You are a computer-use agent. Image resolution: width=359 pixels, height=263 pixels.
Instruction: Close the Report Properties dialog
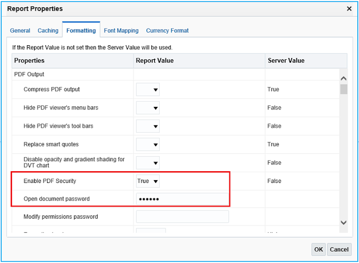tap(349, 9)
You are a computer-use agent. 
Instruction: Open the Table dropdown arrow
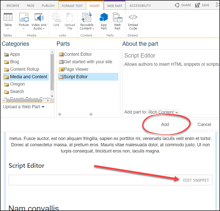coord(8,29)
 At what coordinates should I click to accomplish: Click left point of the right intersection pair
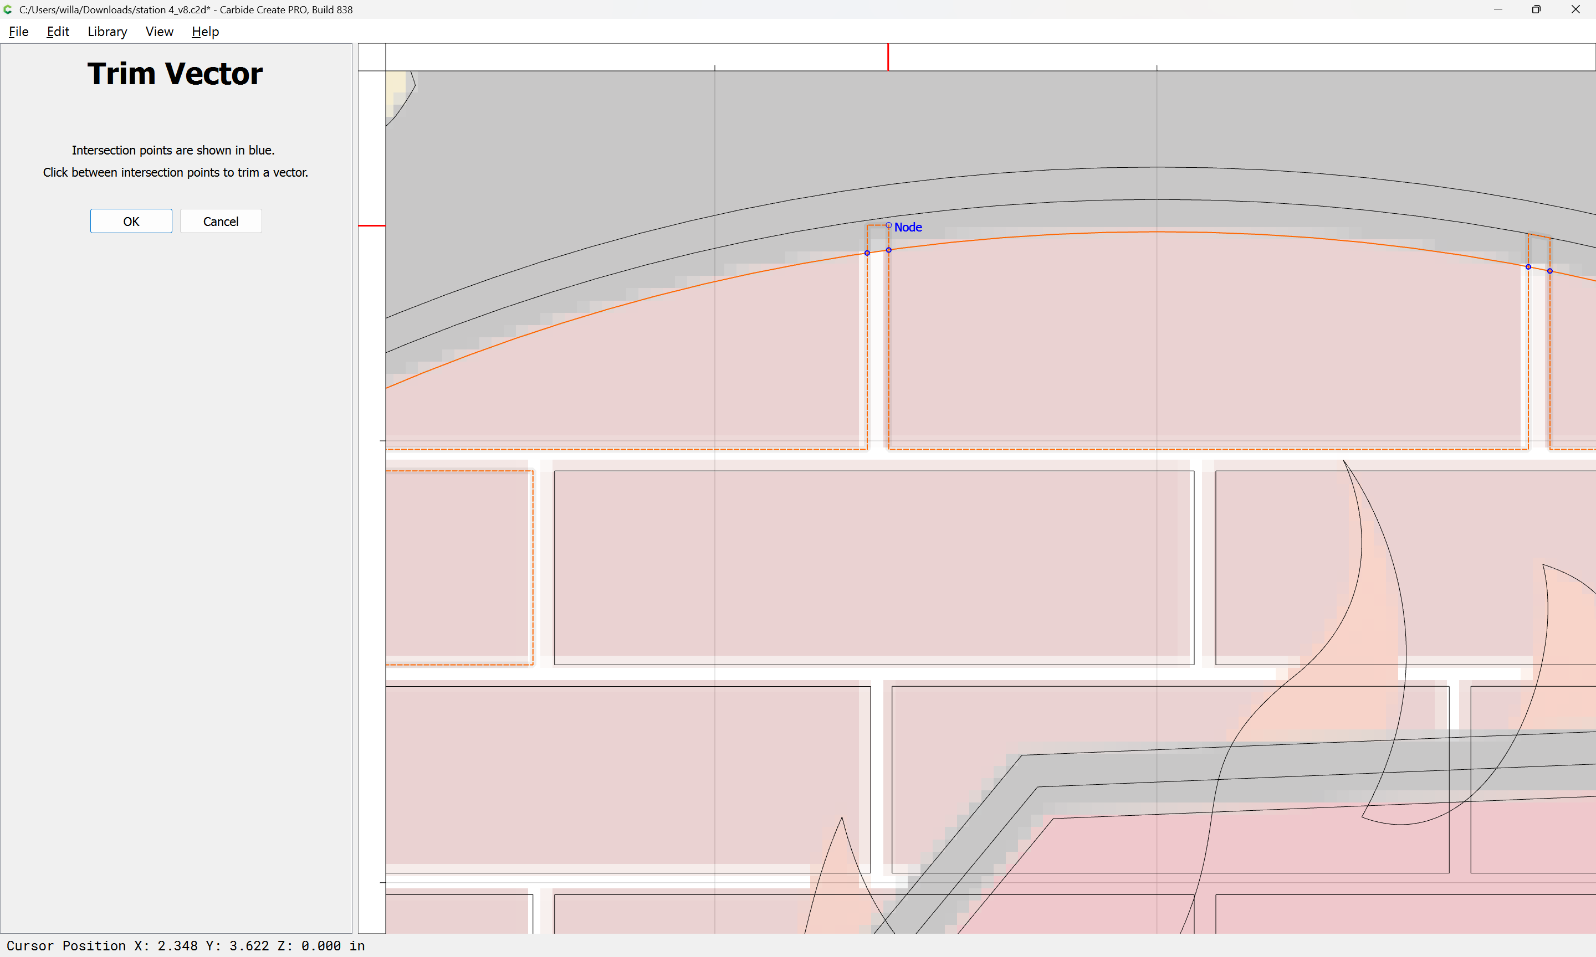[1528, 266]
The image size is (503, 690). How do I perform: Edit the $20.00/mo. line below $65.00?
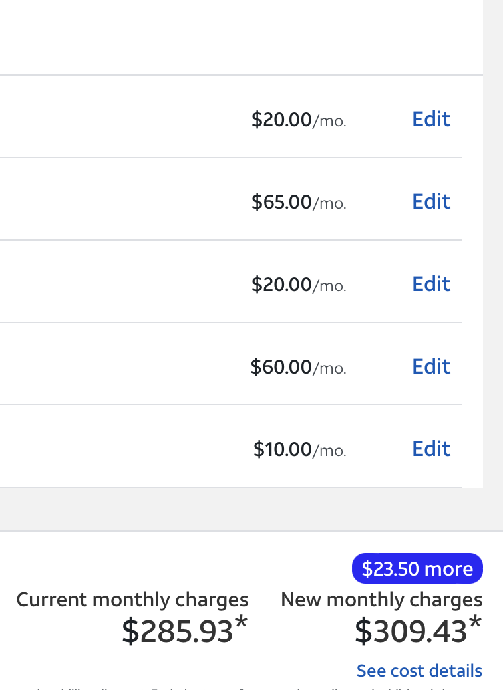(x=431, y=284)
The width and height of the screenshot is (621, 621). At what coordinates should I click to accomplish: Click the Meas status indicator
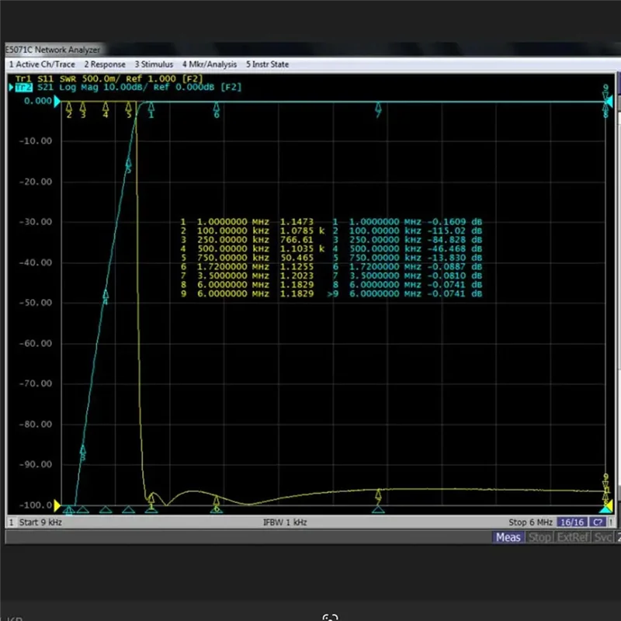pyautogui.click(x=508, y=537)
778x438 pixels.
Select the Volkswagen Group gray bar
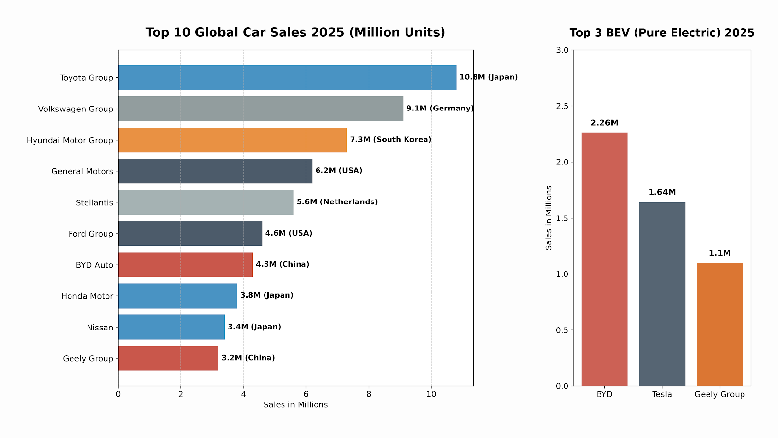click(260, 109)
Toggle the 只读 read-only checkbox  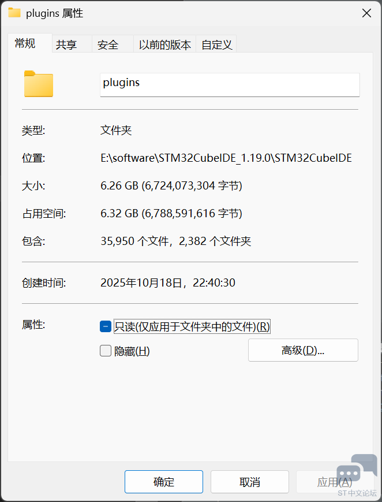106,326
^^^^^^^^^^^^^^^^
* _Exercise_
Can you repeat, word for word, the rows from the very first one up to and including the line with "[1528, 266]", leaving the pictures out?

* _Exercise solution_
You are a computer-use agent. Image resolution: width=359 pixels, height=263 pixels.
Instruction: Close the Report Properties dialog
tap(349, 9)
You are a computer-use agent. 
Instruction: Open the Table dropdown arrow
coord(8,29)
 At what coordinates should I click to accomplish: Click left point of the right intersection pair
[1528, 266]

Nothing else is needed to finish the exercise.